_Data for this exercise:_
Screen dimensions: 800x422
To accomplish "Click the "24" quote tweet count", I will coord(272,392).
* * *
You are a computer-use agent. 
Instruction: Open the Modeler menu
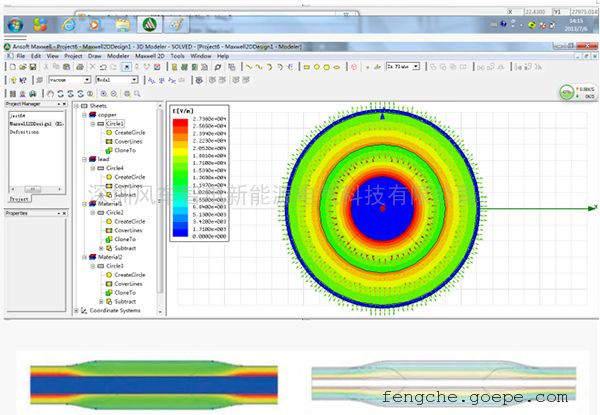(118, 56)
---
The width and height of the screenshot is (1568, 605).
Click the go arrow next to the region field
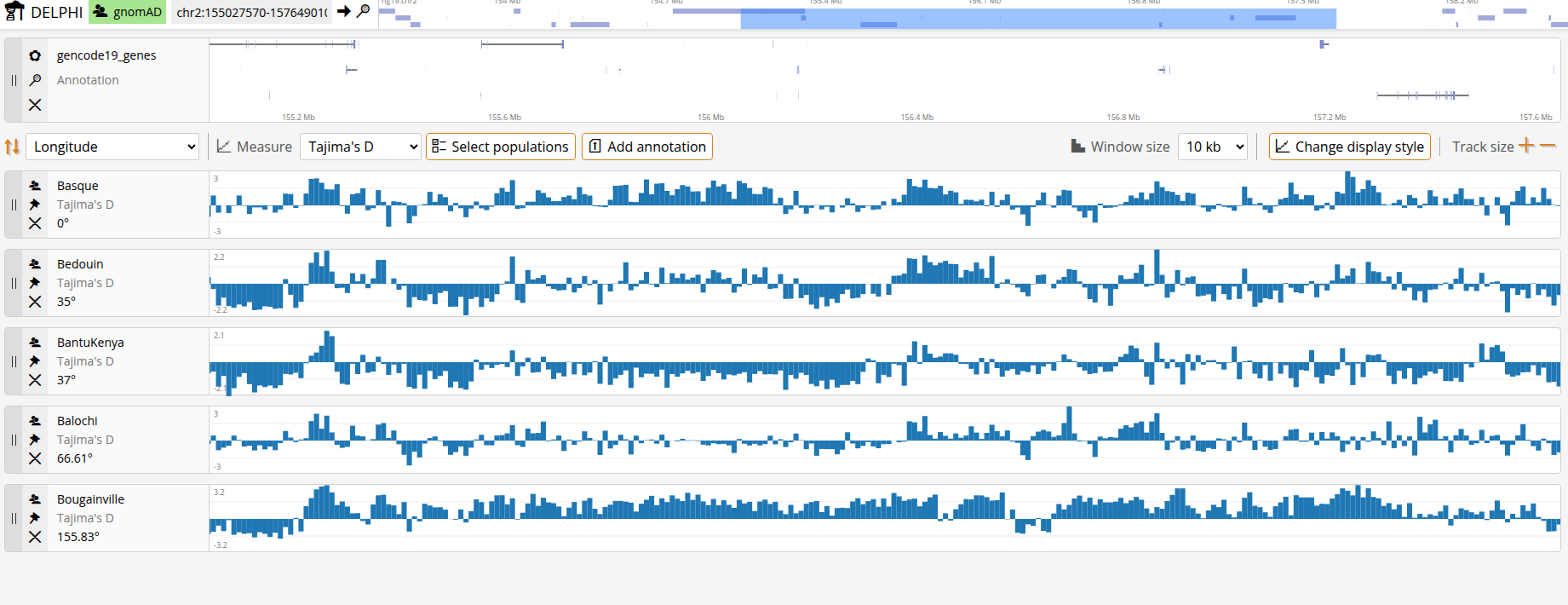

_Task statement:_ Each line of the material that contains the string "Click" has to be copied out.

_Result for this exercise:_
To accomplish "Click the "24" quote tweet count", I will coord(272,392).
Click the go arrow next to the region field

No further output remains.